Intel Corporation is preparing to cut thousands of jobs as part of a strategy to finance its recovery and address eroding market share, according to a report by Bloomberg News. The move is expected to help the company cope with financial challenges and intensify its efforts to regain competitive ground in the semiconductor industry.
Shares of Intel, which is scheduled to report its quarterly results on Thursday, rose approximately 1% in extended trading following the news. The stock, however, has plummeted 40% this year. Intel declined to comment on the Bloomberg report when contacted by Reuters.
The U.S. chipmaker remains a significant player in the personal computer and server markets but has struggled to keep pace with the surging demand for chips used in artificial intelligence (AI) applications. CEO Pat Gelsinger has initiated a comprehensive turnaround plan to restore the company's competitive edge, focusing on revitalizing its manufacturing capabilities, investing in advanced chip technologies, and expanding into new markets.
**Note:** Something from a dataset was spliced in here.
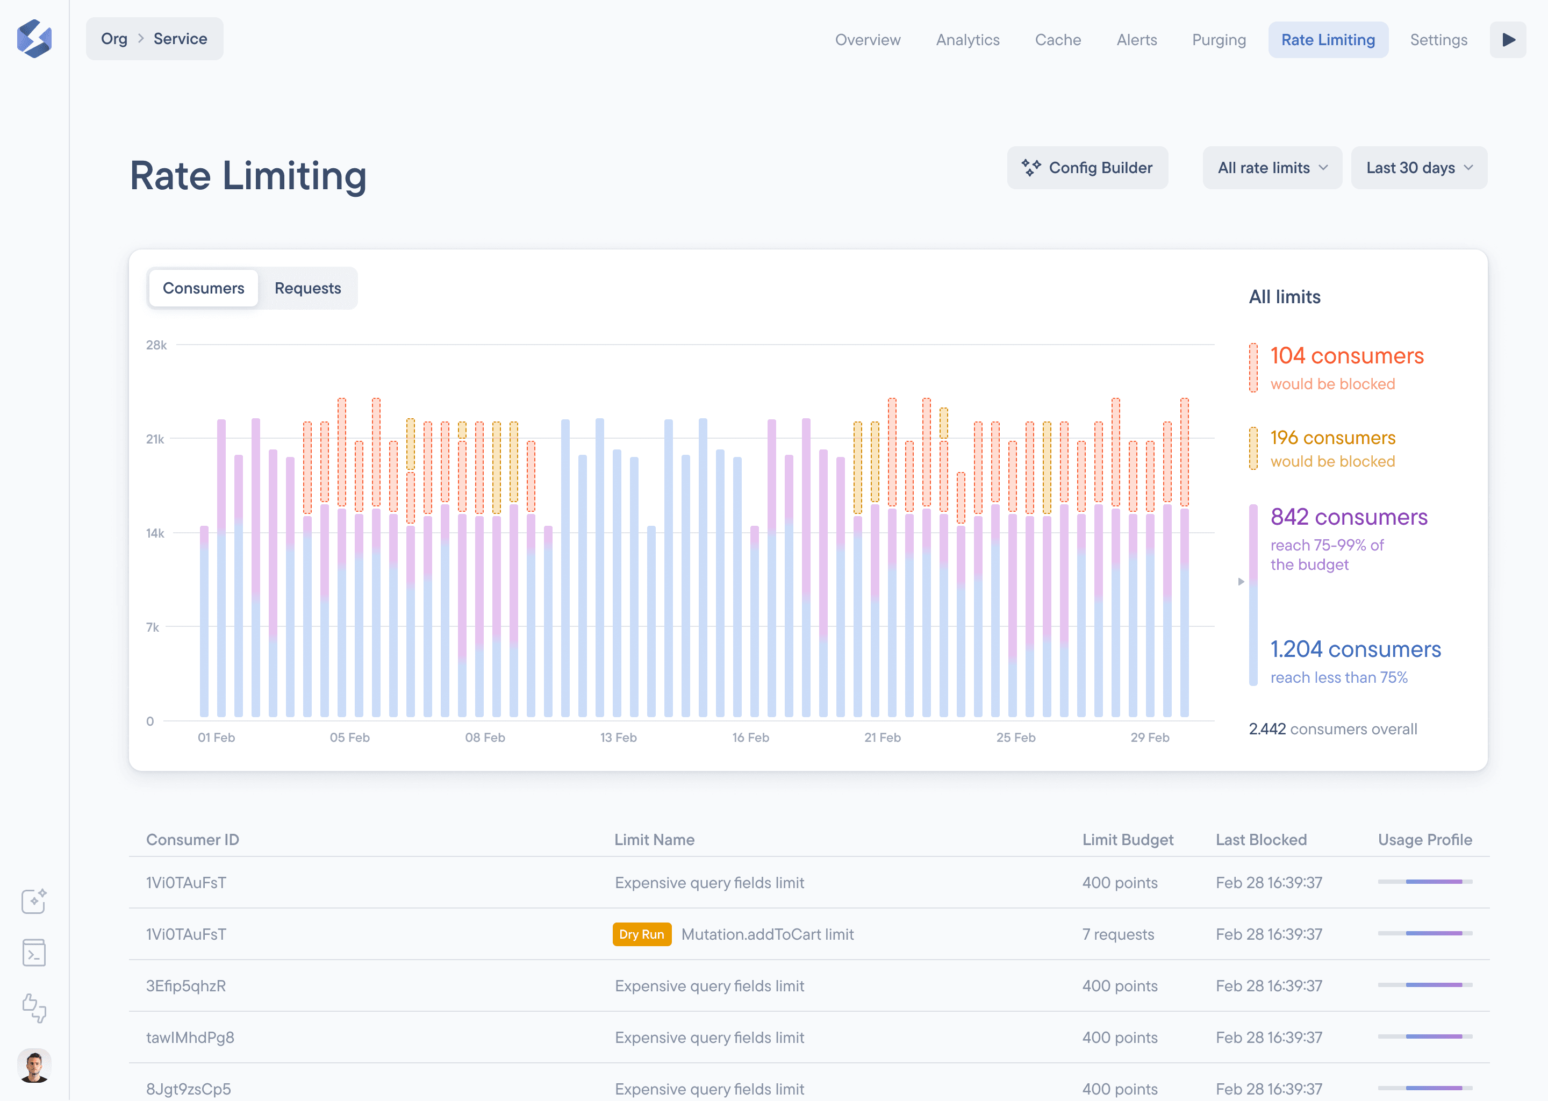Click the terminal/CLI sidebar icon
The image size is (1548, 1101).
tap(33, 953)
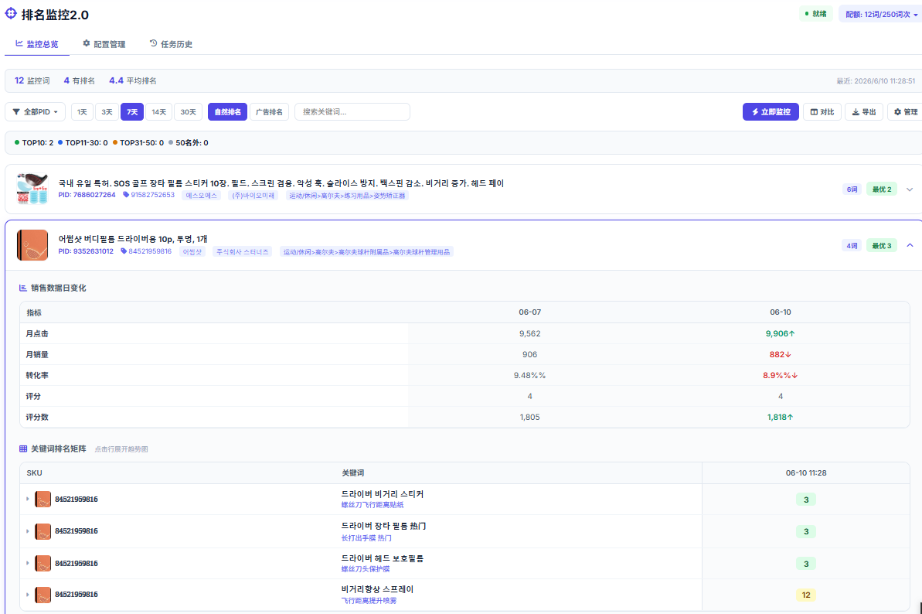Collapse the 어썸샷 버디필름 product card

910,245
In October 2022, Intel announced a cost-reduction plan that included "people actions," aiming to cut annual costs by $3 billion in 2023. This plan was projected to reduce Intel's headcount to 124,800 by the end of 2023 from 131,900 a year earlier, according to regulatory filings. The company expected these measures to yield annual cost savings between $8 billion and $10 billion by 2025.
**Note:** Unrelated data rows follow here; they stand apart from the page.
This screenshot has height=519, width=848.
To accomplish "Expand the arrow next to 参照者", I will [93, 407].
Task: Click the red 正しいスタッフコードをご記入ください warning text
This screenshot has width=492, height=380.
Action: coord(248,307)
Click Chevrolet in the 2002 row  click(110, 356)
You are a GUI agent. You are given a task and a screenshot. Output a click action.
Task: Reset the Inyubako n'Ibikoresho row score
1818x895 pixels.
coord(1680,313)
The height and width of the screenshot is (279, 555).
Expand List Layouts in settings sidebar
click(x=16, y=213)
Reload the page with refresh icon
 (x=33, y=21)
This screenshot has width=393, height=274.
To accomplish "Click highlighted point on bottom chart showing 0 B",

Analysts anticipate that Intel's second-quarter revenue will be approximately the same as the previous year, with the data center and AI segment predicted to post a 23% decline, according to LSEG data. Traditionally known for designing and manufacturing its own chips, Intel has been making a concerted effort to expand into the foundry business, producing chips for other companies.
Investors are hopeful that the Biden administration's push to promote chip manufacturing in North America, aimed at diversifying supply chains and reducing reliance on Taiwan, will boost Intel's prospects. Despite these efforts, the company has faced significant financial headwinds, resulting in a substantial drop in its stock price.
Intel's stock closed at $30.13 per share on Tuesday, down 2.27% for the trading day and 36.5% since its January 2 close of $47.47 per share. The company reported 2023 revenue of $54.2 billion, down $8.8 billion, or 14%, from 2022.
Intel's cost-cutting measures include a series of leadership changes aimed at bolstering its recovery efforts. Earlier this month, Intel unveiled its second leadership shakeup for 2024 in its Intel Foundry division, bringing in two outsiders to oversee a crucial aspect of CEO Pat Gelsinger's comeback plan. Micron Technology executive Naga Chandrasekaran was tapped in July to succeed 29-year Intel veteran Keyvan Esfarjani as the leader of the company's worldwide manufacturing operations. In May, Marvell Technologies executive Kevin O'Buckley was appointed to handle the organization's customer service and ecosystem operations.
In April, Intel confirmed an unspecified number of layoffs in its Sales and Marketing Group as part of a reorganization. Bloomberg reported that the planned layoffs are aimed at funding "an ambitious effort to rebound from an earnings slump and market share losses."
Gelsinger is investing heavily in research and development to enable the company to return to its previous prominence in the semiconductor industry after rivals, including AMD, have taken a larger share of the market. The CEO's turnaround strategy includes significant investments in advanced chip technologies and expanding Intel's manufacturing capabilities.
The upcoming quarterly report on Thursday will provide further insights into the company's financial health and the effectiveness of its recovery measures. Investors and analysts alike will be closely watching for any signs of improvement in Intel's performance and market position.